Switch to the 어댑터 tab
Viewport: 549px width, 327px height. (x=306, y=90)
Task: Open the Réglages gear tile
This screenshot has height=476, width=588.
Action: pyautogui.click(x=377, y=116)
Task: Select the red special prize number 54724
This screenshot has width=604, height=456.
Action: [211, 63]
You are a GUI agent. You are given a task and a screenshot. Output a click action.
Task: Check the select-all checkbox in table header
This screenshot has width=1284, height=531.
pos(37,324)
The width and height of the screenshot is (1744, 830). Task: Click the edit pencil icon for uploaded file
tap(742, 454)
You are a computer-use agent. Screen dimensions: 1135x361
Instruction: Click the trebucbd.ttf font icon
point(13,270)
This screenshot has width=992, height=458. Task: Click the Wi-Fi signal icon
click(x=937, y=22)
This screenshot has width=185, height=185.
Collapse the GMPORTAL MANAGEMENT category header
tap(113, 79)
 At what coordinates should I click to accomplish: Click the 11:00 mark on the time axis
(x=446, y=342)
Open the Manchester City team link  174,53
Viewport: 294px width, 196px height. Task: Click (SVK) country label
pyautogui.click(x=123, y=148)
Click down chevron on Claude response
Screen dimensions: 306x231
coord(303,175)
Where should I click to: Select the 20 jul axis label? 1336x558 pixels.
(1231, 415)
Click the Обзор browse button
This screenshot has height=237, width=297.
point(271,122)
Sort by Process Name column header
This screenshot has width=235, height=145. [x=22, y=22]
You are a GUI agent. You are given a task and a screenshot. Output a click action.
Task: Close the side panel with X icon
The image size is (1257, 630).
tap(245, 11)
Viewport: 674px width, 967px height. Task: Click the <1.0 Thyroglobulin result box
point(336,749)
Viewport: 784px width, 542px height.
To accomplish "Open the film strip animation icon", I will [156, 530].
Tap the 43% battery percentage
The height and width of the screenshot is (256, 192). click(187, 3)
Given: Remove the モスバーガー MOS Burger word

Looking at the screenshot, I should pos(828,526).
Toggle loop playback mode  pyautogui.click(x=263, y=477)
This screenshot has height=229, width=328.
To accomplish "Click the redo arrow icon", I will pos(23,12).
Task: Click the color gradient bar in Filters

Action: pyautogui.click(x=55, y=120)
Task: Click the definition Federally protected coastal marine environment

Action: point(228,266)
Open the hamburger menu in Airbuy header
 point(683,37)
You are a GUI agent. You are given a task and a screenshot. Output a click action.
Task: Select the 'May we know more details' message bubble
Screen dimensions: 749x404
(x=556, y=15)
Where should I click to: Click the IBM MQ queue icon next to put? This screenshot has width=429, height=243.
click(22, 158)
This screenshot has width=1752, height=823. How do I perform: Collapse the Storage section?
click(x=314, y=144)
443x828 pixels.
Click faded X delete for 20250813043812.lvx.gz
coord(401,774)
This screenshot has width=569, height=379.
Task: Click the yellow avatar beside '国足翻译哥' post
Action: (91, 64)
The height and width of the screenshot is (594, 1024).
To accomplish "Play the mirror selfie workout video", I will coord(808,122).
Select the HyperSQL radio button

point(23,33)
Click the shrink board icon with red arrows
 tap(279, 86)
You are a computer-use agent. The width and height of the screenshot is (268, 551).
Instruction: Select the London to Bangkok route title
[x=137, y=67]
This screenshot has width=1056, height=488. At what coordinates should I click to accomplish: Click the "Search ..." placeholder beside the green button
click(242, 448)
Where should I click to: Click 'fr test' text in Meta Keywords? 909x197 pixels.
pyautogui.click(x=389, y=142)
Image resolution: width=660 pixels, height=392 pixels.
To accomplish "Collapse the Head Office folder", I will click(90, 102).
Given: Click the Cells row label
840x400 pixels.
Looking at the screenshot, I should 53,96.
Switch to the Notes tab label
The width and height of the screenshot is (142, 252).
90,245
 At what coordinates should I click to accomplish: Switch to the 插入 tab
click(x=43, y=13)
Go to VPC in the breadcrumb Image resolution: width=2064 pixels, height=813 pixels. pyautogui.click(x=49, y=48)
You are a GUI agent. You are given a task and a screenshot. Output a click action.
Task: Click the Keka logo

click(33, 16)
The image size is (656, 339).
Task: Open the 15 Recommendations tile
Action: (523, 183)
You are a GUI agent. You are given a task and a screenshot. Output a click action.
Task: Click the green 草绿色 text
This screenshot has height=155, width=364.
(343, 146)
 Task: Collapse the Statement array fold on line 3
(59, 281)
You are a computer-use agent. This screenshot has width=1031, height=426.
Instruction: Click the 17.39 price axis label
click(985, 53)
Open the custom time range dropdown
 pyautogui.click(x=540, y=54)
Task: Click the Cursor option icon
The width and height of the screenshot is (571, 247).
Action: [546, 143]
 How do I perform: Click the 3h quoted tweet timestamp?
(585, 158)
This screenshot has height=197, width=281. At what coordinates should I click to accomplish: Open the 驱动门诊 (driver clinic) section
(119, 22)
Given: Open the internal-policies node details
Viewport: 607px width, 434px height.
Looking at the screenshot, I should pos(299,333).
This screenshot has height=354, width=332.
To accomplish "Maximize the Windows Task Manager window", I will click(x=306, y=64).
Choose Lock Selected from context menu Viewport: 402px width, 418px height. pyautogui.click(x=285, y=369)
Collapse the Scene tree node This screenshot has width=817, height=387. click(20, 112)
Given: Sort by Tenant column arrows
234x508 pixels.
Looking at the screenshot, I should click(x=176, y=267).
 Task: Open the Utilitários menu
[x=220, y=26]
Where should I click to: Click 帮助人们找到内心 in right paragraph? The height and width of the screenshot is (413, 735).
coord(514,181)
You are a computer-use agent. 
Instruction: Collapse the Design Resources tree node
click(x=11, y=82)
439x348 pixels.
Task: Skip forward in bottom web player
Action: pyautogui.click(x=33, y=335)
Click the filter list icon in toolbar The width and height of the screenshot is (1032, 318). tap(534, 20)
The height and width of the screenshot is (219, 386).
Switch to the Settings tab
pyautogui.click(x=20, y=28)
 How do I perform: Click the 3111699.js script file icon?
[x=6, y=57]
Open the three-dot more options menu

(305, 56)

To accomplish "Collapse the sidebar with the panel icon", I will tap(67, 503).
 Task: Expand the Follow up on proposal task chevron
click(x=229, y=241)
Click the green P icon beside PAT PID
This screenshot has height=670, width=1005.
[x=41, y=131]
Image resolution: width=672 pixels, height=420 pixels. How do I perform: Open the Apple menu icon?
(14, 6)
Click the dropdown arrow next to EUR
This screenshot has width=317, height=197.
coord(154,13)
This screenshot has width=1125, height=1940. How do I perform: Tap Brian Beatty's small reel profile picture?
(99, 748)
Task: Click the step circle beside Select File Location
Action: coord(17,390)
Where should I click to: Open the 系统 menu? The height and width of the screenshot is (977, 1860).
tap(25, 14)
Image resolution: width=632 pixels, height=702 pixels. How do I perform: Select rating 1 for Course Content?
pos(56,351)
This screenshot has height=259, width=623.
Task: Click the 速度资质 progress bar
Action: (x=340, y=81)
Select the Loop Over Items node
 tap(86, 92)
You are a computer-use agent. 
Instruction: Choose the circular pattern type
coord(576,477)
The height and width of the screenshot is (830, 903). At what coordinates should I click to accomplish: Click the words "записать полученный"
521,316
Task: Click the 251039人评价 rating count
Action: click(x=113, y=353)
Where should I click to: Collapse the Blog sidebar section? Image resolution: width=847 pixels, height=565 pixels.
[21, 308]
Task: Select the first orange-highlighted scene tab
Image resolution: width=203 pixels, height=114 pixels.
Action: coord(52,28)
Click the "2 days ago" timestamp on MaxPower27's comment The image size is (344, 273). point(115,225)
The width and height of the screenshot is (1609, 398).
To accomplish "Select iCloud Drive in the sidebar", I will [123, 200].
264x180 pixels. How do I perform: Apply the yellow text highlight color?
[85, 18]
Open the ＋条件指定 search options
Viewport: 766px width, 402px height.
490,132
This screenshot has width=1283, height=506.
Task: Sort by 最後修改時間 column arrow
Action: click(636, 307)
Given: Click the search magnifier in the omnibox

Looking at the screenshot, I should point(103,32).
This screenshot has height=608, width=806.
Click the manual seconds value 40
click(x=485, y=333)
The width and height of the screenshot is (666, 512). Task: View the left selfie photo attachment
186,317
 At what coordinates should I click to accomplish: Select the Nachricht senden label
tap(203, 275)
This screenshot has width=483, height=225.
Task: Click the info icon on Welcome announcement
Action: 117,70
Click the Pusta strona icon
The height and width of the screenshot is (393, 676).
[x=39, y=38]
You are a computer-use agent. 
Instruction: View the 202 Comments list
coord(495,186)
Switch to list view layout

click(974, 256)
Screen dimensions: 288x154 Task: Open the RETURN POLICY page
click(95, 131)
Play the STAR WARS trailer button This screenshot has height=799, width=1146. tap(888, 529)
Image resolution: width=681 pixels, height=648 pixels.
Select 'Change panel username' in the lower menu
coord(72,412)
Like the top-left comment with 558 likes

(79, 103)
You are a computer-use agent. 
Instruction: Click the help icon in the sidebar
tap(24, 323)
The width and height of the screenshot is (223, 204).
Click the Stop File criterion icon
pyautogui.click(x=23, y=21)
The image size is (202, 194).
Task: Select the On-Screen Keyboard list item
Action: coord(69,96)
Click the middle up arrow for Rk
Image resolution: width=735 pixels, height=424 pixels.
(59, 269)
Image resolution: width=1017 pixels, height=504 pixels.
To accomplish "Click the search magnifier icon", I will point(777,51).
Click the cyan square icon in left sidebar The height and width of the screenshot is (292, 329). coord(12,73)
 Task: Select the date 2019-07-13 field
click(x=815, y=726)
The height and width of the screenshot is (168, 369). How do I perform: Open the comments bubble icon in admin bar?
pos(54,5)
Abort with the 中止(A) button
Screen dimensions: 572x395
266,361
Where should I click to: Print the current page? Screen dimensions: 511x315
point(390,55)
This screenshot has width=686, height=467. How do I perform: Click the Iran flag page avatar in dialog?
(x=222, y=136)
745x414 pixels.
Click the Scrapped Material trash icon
───
*What to do*: For every line of the entries holding the string "will", add one to a tally; give the final figure only.

*Result for this exercise*: 8